Task input -
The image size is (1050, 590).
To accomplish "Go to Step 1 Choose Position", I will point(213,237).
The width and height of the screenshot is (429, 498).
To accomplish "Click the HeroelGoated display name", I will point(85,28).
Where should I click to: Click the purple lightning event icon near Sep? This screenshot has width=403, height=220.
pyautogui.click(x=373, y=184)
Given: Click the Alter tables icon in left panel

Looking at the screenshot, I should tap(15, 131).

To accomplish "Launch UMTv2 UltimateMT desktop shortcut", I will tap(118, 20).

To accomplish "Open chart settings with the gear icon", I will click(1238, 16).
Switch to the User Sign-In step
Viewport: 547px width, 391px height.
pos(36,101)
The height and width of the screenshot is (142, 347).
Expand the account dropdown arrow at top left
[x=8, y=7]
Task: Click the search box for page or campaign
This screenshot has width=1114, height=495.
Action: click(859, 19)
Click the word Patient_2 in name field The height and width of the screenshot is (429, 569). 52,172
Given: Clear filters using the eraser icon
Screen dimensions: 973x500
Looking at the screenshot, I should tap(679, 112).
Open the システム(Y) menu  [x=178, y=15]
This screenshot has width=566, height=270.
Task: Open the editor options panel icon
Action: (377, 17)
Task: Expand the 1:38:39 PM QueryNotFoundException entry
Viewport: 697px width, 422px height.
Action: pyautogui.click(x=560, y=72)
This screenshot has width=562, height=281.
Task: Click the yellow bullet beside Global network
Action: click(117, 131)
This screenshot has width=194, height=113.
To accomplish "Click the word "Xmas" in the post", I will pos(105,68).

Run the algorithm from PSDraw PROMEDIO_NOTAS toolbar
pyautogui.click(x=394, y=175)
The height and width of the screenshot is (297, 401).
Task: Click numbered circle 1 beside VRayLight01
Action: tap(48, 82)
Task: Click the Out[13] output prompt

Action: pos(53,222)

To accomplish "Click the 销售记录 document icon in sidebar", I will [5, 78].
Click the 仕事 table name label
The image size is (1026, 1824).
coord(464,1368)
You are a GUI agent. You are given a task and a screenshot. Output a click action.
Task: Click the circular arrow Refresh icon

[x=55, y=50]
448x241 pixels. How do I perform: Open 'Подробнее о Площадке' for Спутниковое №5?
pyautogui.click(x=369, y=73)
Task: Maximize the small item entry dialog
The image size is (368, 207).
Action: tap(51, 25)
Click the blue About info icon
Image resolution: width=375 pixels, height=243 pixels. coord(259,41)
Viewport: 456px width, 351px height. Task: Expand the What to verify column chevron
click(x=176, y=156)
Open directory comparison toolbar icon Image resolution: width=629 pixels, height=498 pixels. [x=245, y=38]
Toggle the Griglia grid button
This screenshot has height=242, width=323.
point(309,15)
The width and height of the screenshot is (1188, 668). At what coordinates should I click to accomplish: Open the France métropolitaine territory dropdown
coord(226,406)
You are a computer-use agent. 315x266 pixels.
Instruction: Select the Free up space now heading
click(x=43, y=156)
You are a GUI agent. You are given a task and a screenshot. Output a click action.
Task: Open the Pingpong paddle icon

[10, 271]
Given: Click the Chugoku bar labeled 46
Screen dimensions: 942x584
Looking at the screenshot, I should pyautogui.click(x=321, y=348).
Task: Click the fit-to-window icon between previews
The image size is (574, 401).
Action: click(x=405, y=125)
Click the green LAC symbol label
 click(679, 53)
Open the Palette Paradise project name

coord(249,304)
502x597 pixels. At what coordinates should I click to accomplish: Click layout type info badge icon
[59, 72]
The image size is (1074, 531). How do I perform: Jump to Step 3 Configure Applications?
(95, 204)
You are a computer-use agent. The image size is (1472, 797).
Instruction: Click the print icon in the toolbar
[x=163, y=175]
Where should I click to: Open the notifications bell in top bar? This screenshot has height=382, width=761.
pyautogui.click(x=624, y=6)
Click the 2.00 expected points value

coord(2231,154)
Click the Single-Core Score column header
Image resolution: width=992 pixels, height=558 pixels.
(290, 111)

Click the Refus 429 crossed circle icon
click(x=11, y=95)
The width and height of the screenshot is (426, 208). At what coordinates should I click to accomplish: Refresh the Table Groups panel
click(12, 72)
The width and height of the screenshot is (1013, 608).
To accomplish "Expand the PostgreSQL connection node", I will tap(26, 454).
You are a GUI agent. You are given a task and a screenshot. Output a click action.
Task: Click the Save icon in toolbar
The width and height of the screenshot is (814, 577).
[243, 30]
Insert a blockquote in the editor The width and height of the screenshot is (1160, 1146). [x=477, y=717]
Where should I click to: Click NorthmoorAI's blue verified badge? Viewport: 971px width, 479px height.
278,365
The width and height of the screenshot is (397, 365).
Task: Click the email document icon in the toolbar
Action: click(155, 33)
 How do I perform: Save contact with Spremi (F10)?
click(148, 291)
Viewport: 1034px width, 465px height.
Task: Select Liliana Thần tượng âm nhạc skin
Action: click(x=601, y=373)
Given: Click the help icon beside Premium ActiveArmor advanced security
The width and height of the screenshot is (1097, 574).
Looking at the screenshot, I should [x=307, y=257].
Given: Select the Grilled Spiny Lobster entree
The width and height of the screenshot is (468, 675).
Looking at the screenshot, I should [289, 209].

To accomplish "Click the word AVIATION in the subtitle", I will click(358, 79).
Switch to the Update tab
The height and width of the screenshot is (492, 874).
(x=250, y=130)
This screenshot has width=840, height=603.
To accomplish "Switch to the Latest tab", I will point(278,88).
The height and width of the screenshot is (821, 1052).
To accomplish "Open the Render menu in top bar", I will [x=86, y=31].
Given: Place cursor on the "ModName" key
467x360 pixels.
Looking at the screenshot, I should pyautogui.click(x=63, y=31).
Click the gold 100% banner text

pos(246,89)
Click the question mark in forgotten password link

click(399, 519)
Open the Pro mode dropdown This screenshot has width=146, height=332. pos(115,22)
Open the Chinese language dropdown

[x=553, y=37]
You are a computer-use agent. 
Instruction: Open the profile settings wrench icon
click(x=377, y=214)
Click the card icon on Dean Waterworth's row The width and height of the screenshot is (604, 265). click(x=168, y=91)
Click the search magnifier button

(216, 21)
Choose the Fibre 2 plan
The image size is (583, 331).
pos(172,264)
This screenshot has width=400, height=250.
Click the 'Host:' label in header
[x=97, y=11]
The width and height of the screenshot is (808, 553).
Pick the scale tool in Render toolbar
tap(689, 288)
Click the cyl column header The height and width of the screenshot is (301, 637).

What needs to be done -
Return, exactly as written, the "Click the search magnifier button" line and each line after it through the end of the listing above.

Solution -
Click the search magnifier button

(216, 21)
Choose the Fibre 2 plan
The image size is (583, 331).
pos(172,264)
This screenshot has width=400, height=250.
Click the 'Host:' label in header
[x=97, y=11]
The width and height of the screenshot is (808, 553).
Pick the scale tool in Render toolbar
tap(689, 288)
Click the cyl column header The height and width of the screenshot is (301, 637).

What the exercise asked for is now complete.